_AIM 1:_ Which lines in the records below contain the string "link"? Return each such line in full, treating uppercase and lowercase as different.

── PASSAGE ──

1\. Normal distributions
------------------------

00:00 - 00:10

It's time to study the most important and widely used type of distribution in probability and statistics: the normal distribution.

2\. Modeling for measures
-------------------------

00:10 - 00:28

Normal distributions, also called Gaussian distributions after mathematician Johann Carl Friedrich Gauss, allow you to model many situations. For instance, you can use them to model different measures like clothing sizes, speed measures or product weights.

3\. Adults' heights example
---------------------------

00:28 - 00:54

Let's look at an example. The heights of adults aged between 18 and 35 years are normally distributed. The mean height of adult males in this age group is 70 inches. Adult females have a mean height of 65 inches. You can see the probability density in the plot. Let's take a look at how this works.

4\. Probability density
-----------------------

00:54 - 01:13

The probability density is a function that assigns the relative likelihood to each possible outcome in the sample space. In normal distributions, the probability density has a bell shape. The plot is dense and symmetric around the mean.

5\. Probability density examples
--------------------------------

01:13 - 01:49

For instance, in the plot on the left you can see that the probability density of getting -1 is roughly 0.24. On the other hand, the probability density of getting 0 is 0.4, as seen in the plot on the right. You can compare the probability densities for different values of the random variable to determine which is more likely. In this case, 0 is more likely than -1. But what would the probability of getting a value between -1 and 0 be?

───
── THE RECORDS ──

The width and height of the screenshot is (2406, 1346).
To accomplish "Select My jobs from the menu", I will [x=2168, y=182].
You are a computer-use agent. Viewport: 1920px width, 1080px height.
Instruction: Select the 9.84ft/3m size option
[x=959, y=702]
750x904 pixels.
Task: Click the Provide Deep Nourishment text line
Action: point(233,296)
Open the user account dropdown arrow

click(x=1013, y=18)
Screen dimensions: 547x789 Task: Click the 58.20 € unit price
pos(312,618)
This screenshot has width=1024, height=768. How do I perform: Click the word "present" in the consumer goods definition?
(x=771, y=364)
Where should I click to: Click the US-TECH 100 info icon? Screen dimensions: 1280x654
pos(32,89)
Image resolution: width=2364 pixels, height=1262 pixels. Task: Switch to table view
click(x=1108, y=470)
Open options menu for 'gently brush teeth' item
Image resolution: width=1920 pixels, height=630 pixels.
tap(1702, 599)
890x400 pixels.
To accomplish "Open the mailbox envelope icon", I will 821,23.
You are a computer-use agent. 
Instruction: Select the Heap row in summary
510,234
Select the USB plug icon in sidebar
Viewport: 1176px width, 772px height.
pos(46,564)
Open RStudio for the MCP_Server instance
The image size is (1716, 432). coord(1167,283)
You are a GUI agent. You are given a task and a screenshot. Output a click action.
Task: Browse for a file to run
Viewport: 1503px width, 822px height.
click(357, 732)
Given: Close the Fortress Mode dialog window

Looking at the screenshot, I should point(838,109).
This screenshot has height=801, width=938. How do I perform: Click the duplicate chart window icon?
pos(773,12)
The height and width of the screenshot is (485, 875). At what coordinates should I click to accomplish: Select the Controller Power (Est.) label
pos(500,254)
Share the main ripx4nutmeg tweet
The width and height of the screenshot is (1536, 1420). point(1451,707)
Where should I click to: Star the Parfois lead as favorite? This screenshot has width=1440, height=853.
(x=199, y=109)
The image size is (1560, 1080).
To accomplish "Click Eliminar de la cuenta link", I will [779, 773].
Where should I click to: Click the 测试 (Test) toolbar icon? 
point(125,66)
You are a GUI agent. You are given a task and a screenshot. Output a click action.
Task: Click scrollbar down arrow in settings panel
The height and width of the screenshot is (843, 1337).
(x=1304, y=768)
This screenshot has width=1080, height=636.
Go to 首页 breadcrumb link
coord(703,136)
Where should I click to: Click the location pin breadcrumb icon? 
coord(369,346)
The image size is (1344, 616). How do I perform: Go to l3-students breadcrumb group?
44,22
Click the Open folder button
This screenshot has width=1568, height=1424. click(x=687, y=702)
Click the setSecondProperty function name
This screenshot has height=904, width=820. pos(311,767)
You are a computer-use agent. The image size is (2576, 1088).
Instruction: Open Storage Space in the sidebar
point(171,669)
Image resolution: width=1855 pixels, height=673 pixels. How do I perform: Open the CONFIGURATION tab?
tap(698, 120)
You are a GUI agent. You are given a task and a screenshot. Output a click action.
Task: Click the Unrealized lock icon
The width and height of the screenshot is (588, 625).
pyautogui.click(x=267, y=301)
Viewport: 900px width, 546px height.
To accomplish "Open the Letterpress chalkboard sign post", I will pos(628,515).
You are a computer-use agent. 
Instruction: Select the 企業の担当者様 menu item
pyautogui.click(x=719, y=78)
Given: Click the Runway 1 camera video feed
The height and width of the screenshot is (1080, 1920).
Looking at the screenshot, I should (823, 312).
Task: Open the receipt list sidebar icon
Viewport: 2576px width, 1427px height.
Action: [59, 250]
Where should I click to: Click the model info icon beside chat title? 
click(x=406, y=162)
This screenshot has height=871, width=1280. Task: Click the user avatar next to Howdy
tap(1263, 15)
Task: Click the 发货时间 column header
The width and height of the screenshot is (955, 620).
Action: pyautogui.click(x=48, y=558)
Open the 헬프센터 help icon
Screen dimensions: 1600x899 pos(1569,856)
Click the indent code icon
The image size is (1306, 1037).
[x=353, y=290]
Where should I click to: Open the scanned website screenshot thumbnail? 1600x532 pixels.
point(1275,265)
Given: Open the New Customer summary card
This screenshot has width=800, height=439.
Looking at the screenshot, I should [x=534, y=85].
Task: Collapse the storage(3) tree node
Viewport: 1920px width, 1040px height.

───

_AIM 2:_ Can you reproduce, word for word, the stretch of the normal distributions lesson above from "00:28 - 00:54" through "around the mean."?

_FINAL RESULT 1:_
To accomplish "Click Eliminar de la cuenta link", I will [779, 773].
Go to 首页 breadcrumb link

_FINAL RESULT 2:_
00:28 - 00:54

Let's look at an example. The heights of adults aged between 18 and 35 years are normally distributed. The mean height of adult males in this age group is 70 inches. Adult females have a mean height of 65 inches. You can see the probability density in the plot. Let's take a look at how this works.

4\. Probability density
-----------------------

00:54 - 01:13

The probability density is a function that assigns the relative likelihood to each possible outcome in the sample space. In normal distributions, the probability density has a bell shape. The plot is dense and symmetric around the mean.